## YOUR ASSIGNMENT
Excluding pictures, retype exactly the lines from the one with "You are a computer-use" through the end of the records that follow.

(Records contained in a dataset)

::::::::

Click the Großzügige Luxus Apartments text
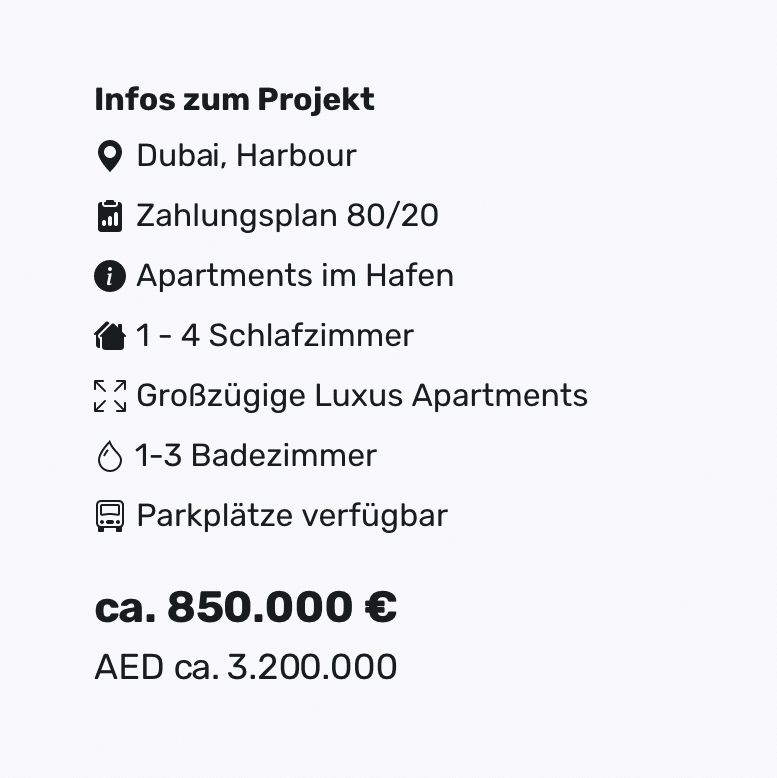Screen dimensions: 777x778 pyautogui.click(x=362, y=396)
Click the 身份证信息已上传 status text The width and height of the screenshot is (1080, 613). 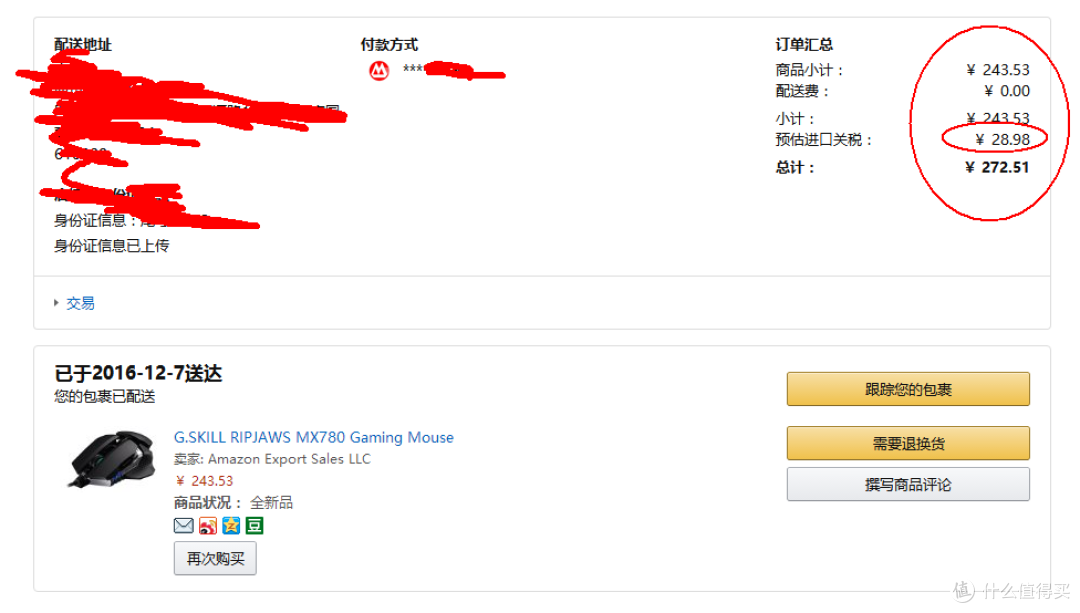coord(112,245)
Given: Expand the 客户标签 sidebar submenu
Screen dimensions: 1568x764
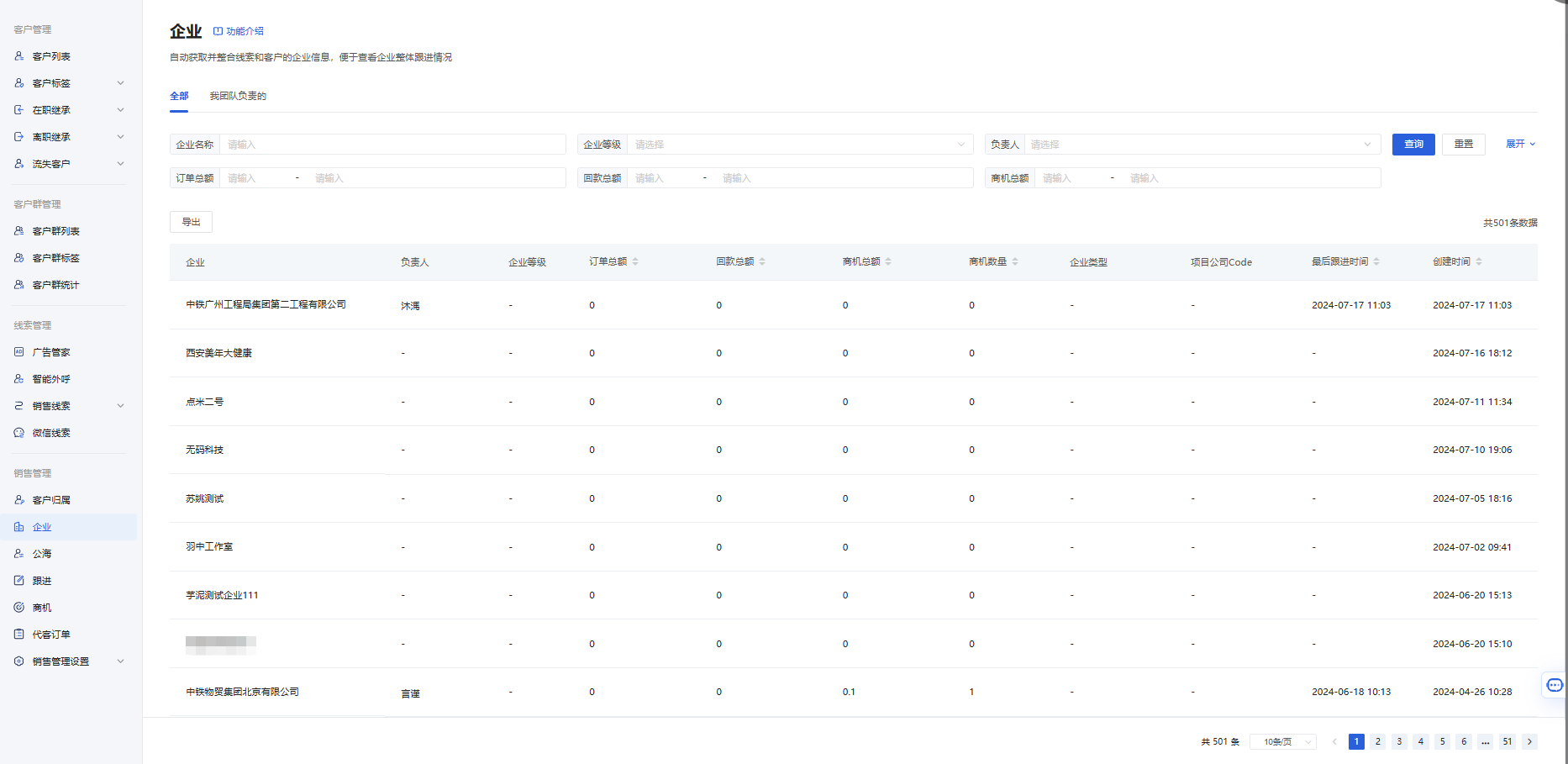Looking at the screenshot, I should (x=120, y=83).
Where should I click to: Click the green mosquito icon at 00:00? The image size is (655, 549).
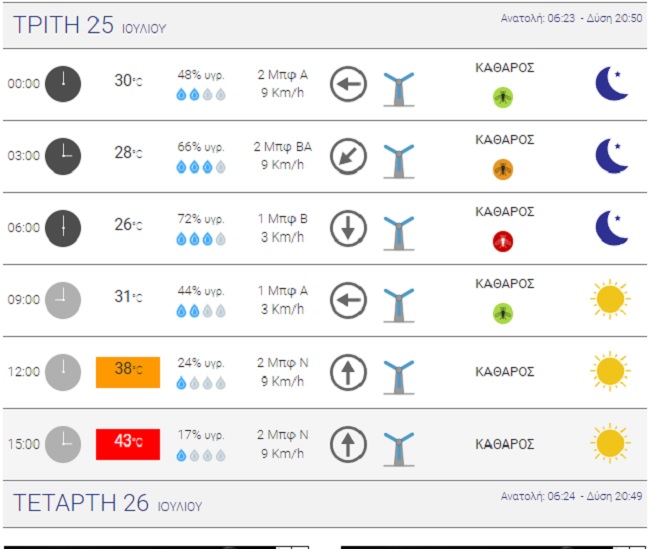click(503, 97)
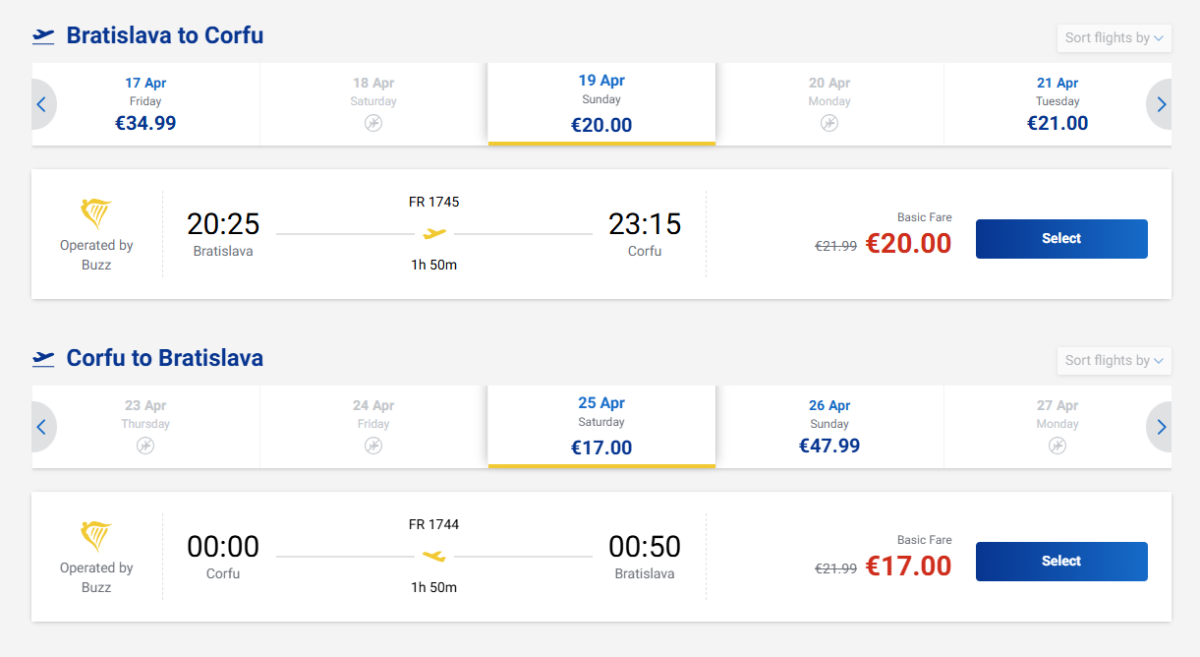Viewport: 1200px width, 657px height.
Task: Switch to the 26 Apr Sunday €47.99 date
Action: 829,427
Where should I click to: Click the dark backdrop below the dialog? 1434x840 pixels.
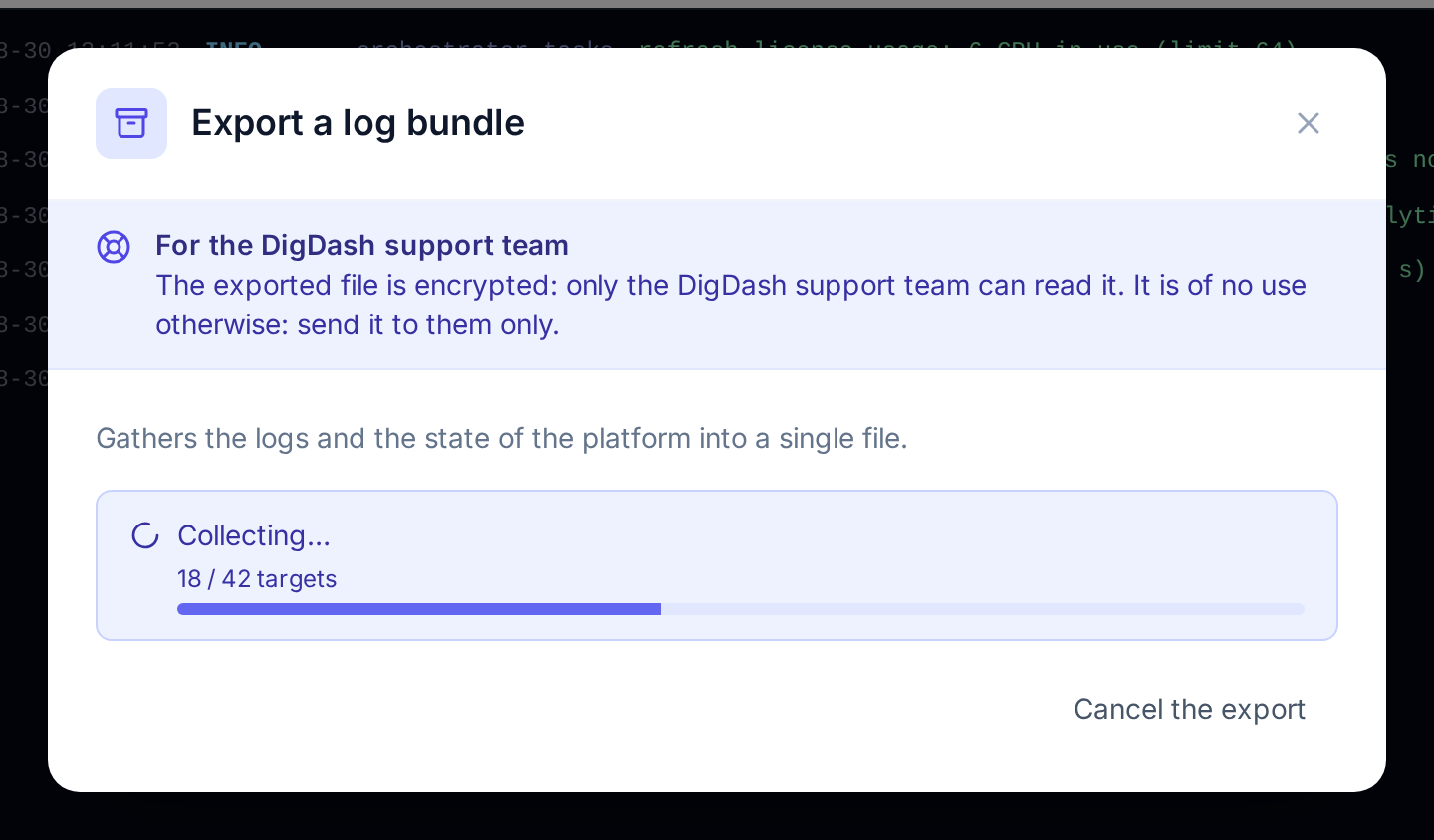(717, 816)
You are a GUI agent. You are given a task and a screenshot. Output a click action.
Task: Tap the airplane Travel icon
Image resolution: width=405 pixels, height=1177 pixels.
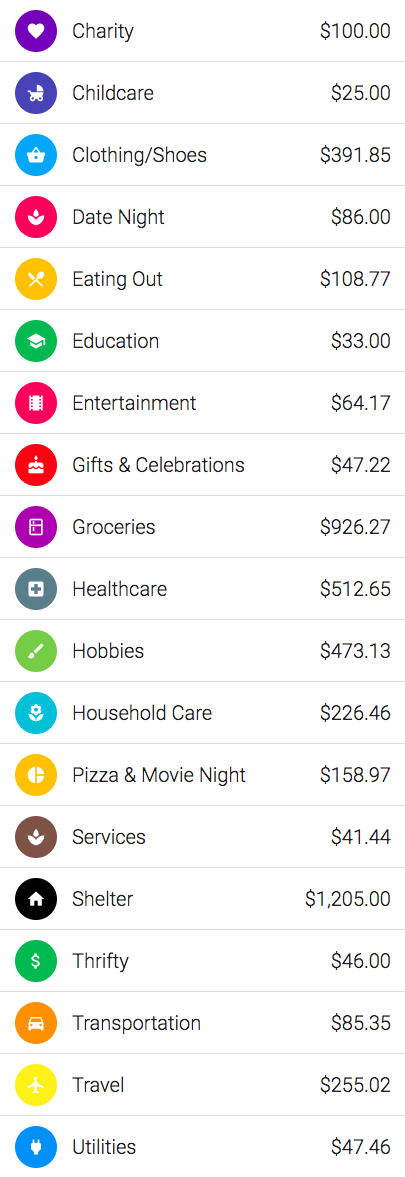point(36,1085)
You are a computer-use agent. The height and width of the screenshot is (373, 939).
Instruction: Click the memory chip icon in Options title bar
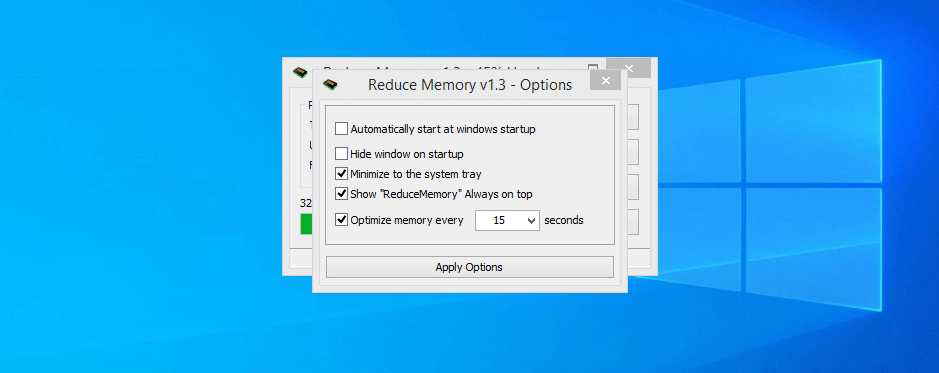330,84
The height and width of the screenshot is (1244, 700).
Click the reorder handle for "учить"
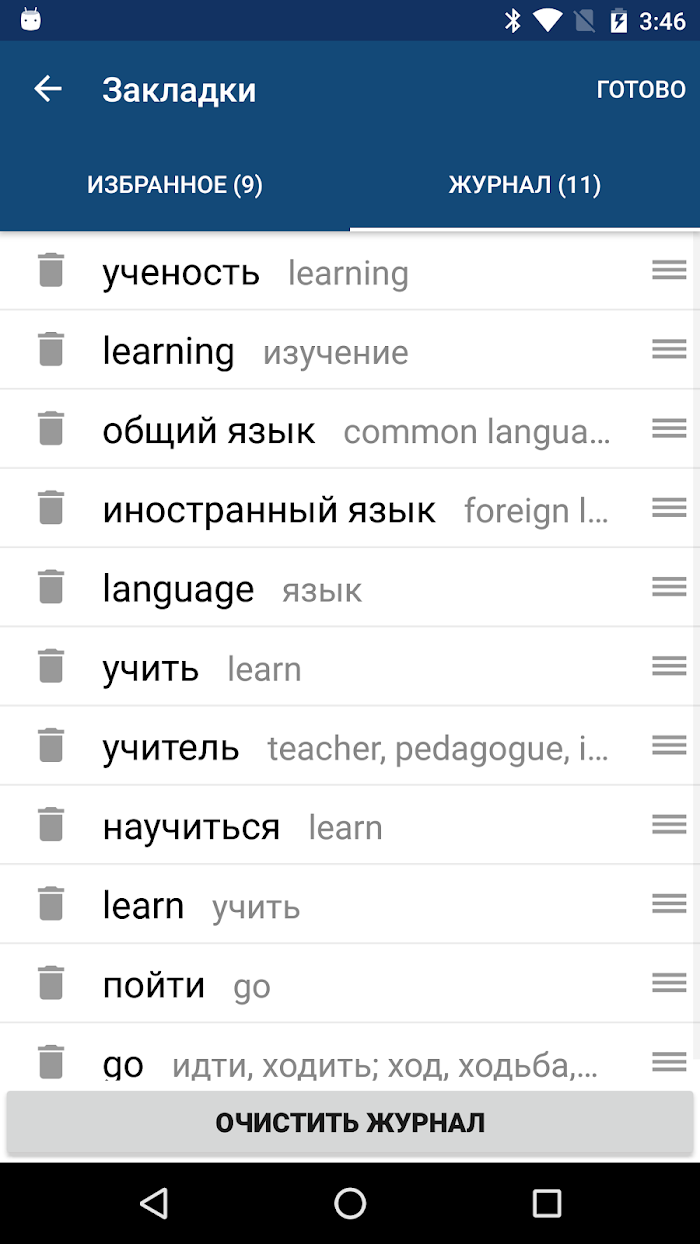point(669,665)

::::::::

## ANSWER SPACE
You are a computer-use agent. The height and width of the screenshot is (373, 939).
Instruction: Click the memory chip icon in Options title bar
330,84
The height and width of the screenshot is (1244, 700).
Click the reorder handle for "учить"
point(669,665)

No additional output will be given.